Когда это все началось? В Крыму? В Сочи? В Константинополе? Или в Гельсингфорсе, куда он, дурак отправил ее на отдых.
– К лучшему другу, бля!
Он даже сам не заметил, как сказал это вслух. Понял – только тогда, когда увидел, что на него смотрят. Опустил голову – забудут.
Черт… как хочется выпить… Но нельзя.
Интересно, этот ублюдок кому-то разболтал. Может, кто-то из тех, кто сейчас смотрел на него – смотрел со скрытым злорадством: что, мол, получил – модный мужской аксессуар наступающего осеннего сезона?
Ветвистые рога!
Правду говорят, что поздняя любовь – самая крепкая. Не говорят только – насколько крепкая.

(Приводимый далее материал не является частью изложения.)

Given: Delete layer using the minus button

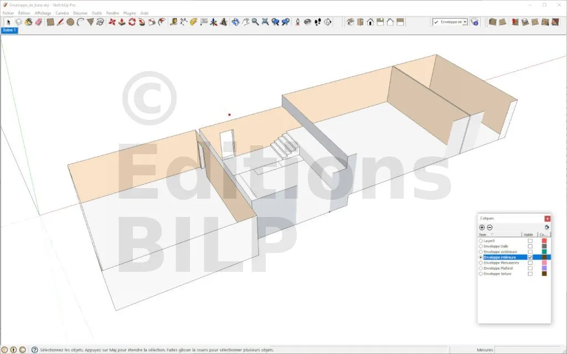Looking at the screenshot, I should [x=489, y=227].
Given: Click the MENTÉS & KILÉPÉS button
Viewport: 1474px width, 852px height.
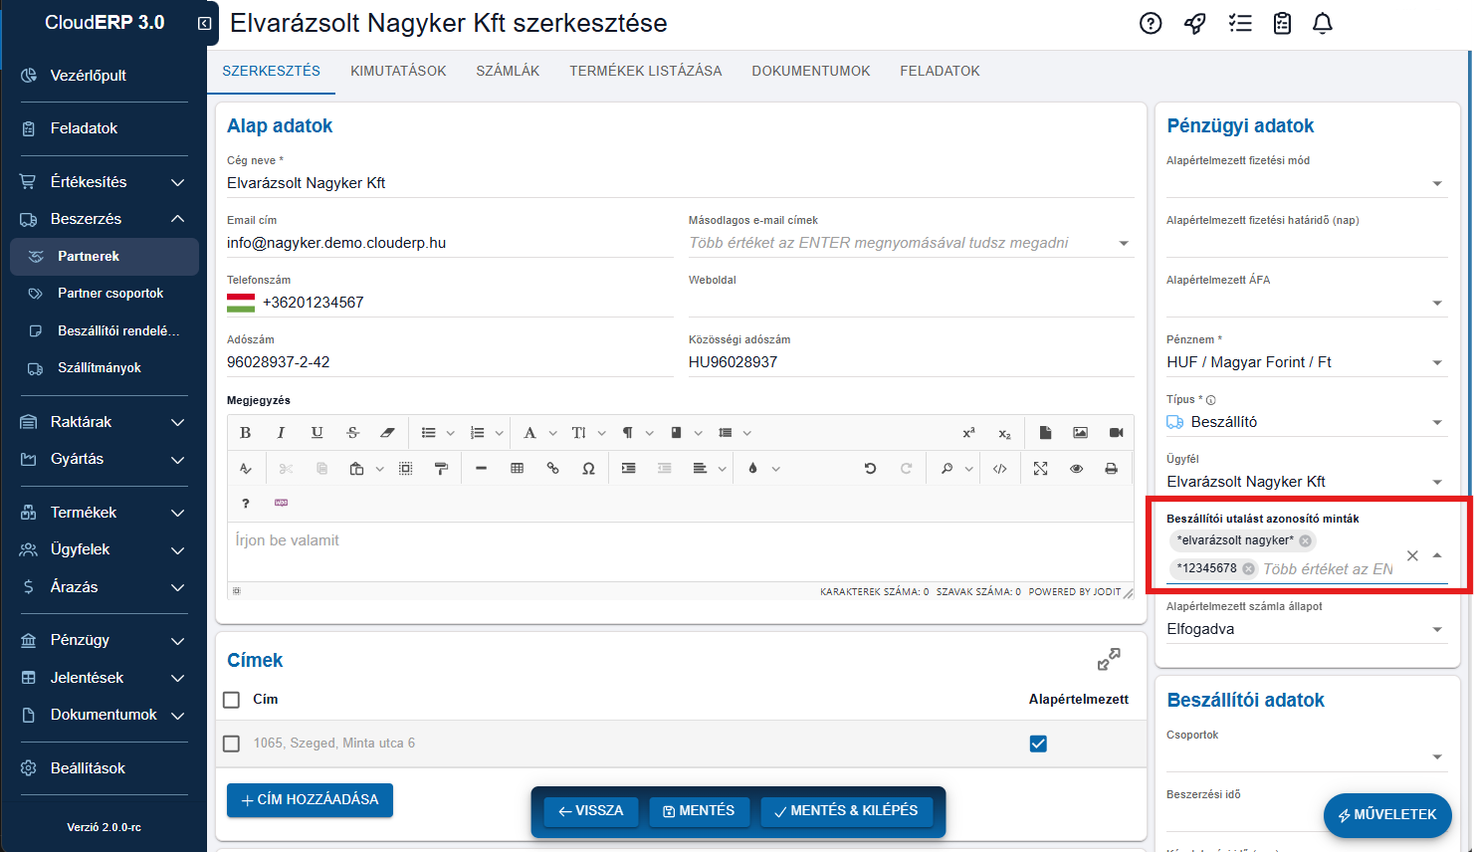Looking at the screenshot, I should click(846, 811).
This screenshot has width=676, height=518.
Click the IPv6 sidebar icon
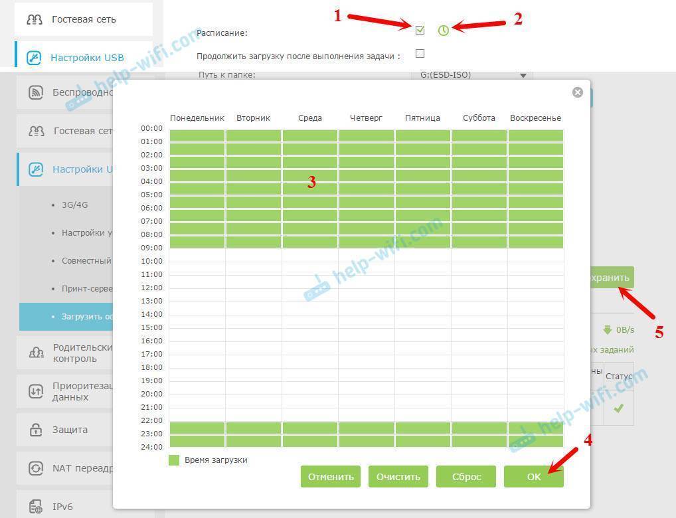[37, 507]
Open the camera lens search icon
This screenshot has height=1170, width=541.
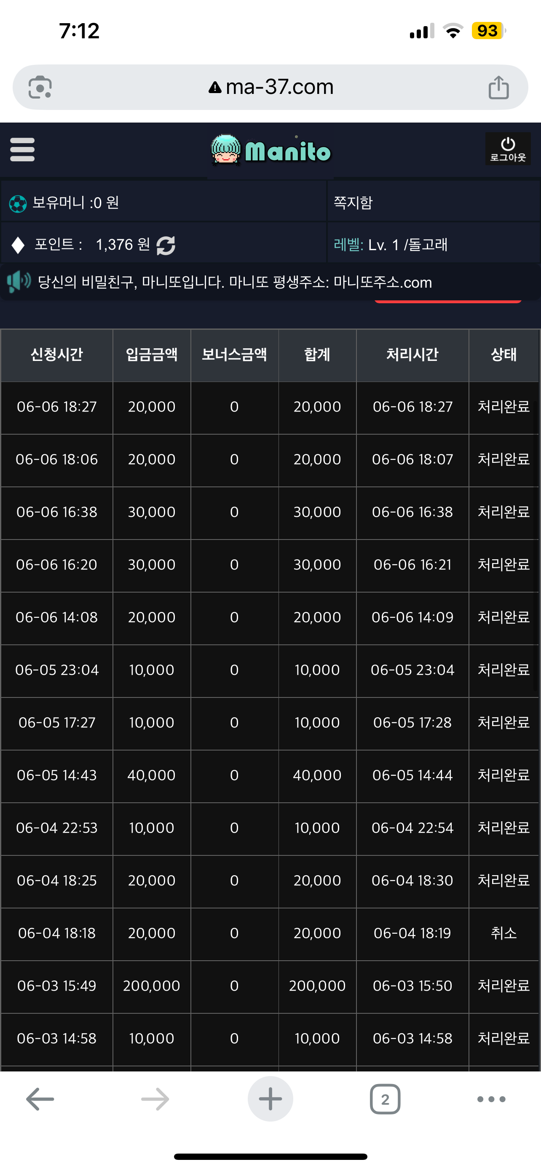[x=40, y=87]
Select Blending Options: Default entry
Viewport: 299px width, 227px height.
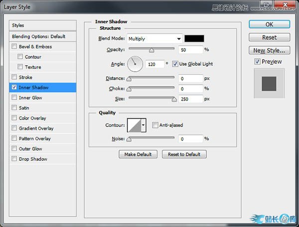click(x=39, y=36)
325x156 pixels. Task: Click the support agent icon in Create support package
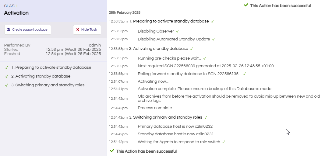[x=9, y=29]
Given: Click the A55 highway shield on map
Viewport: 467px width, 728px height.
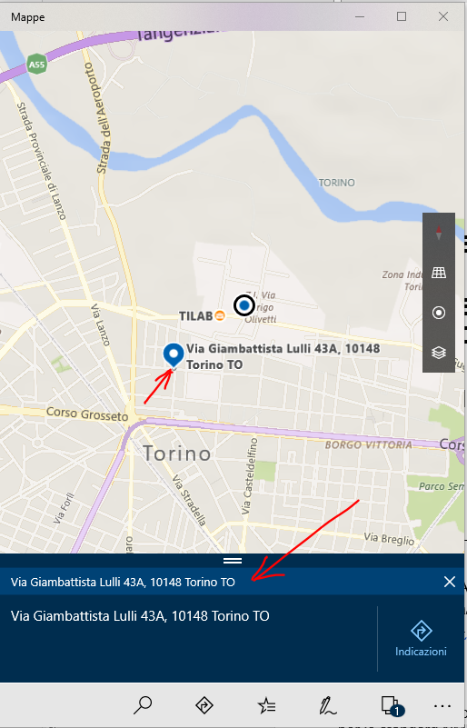Looking at the screenshot, I should tap(36, 64).
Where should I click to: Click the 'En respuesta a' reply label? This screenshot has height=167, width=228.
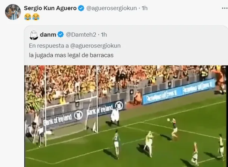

Они познакомились в Крыму, и произошло это совершенно случайно. Потом, он долго вспоминал тот день. По условиям трудового контракта с авиакомпанией – он был тогда главным летчиком-инструктором в одной из авиакомпаний страны, его еще не пригласили в ОАЧ – ему полагался двадцатиоднодневный оплачиваемый тур за счет авиакомпании в любой дом отдыха в пределах Российской Империи. На сей раз, он выбрал Крым – в Гельсингфорсе, в шхерах отдыхать и ловить рыбу надоело, в Одессе был слишком много отдыхающих, а в Константинополь с наступлением лета перебирался весь двор, и об отдыхе в этом городе можно было забыть. А Крым – с одной стороны Черное море, недалеко Одесса, куда можно скататься на прогулочном теплоходике, с другой стороны – несмотря на обилие вилл и имений на берегу есть еще места, где не ступала нога человека, есть…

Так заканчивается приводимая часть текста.